From the library: Licensed to Lie: Exposing Corruption in the Department of Justice, by Sidney Powell

From the library: Licensed to Lie: Exposing Corruption in the Department of Justice, by Sidney Powell 2015-03-01T22:10:49-06:00

This is a very interesting book, and very timely, too, considering Eric Holder’s resignation announcement.

The author is an attorney defending a former Merrill Lynch employee, Jim Brown, caught up in the Enron prosecutions, and she writes both about her experience defending Brown (with lots of dialogue which presumably came from trial transcripts rather than reconstructed storytelling), and the bigger picture of what happened with the government’s prosecution of both the Enron case and the Stevens corruption case.  The bottom line is that in both cases, the government deliberately, egregiously hid crucial exculpatory evidence from the accused, despite their legal obligation to provide it, called the “Brady” obligation after a court case establishing this requirement.

This was quite eye-opening.  I had pretty much thought that the Bad Guys got what was coming to them, and that Stevens, a long-time senator from Alaska, was guilty of abusing his power.  But he was exonerated — though he then died in an unexplained plane crash shortly thereafter.  As to the Enron case, even Arthur Anderson was exonerated, long after the company was destroyed.  I didn’t know this.  And the prosecutors went after bit players based on more or less invented crimes, relying on the anger in Houston, and the willingness of judges, for their convictions.  Powell’s client was in the end partially exonerated, and had a new trial ordered for other of his “crimes,” which in the end, the federal prosecutors declined to prosecute, after they apparently accidentally revealed that they had previously been hiding exculpatory information.

The biggest actual fraudster in the Enron case, Andrew Fastow, happily cooperated with the DoJ’s other prosecutions, testifying for them, and served less than 6 years in prison.

It’s not even partisan politics, because these cases began under the Bush administration and continued under Obama.  The bottom-line reason for the DoJ corruption was that winning convictions was the path towards career advancement — and in an epilogue, Powell chronicles the fate of these lawyers, not meeting a downfall worthy of their misdeeds, but advancing in ranks in government work or in private law firms.  The most notable of these promotions was Kathryn Ruemmler, who suppressed exculpatory evidence, made her way to White House counsel.
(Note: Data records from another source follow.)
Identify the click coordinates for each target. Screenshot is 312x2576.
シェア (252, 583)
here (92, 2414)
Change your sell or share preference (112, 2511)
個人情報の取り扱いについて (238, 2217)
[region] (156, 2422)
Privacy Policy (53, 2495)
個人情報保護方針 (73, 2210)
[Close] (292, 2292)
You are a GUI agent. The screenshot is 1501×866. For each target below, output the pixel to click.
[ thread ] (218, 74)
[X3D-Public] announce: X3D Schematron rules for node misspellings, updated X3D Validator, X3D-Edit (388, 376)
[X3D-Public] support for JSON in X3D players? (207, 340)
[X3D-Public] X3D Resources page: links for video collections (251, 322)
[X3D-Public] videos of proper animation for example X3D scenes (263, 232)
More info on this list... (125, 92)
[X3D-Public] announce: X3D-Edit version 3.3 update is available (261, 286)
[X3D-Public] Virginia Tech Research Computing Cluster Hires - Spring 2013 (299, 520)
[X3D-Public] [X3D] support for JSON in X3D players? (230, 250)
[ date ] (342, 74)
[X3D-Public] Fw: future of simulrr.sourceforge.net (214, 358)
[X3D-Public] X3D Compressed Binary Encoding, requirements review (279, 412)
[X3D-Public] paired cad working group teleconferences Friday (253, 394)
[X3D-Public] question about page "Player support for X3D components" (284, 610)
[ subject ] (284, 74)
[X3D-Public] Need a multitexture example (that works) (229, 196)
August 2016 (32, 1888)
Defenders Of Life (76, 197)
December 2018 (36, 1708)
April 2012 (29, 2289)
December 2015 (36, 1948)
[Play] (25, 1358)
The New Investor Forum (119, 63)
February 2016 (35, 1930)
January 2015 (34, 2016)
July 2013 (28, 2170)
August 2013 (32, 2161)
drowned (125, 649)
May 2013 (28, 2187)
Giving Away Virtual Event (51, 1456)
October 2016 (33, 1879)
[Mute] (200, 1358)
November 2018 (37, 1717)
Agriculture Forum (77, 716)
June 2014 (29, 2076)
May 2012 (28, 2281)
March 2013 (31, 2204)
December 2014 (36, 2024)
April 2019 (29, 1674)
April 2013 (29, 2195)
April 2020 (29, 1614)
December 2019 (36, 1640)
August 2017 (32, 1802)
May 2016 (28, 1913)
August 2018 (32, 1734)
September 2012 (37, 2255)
And Holder?  When these cases came to light, he announced that henceforth, the DoJ would follow the law, then started backtracking and has not implemented any serious reform.  Powell doesn’t point to any current prosecutions where Justice attorneys are suppressing exculpatory evidence — but the key is that in both the Enron and the Stevens cases, it wasn’t known until after the fact, due to “accidental” revelations or whistleblowers, that this happened.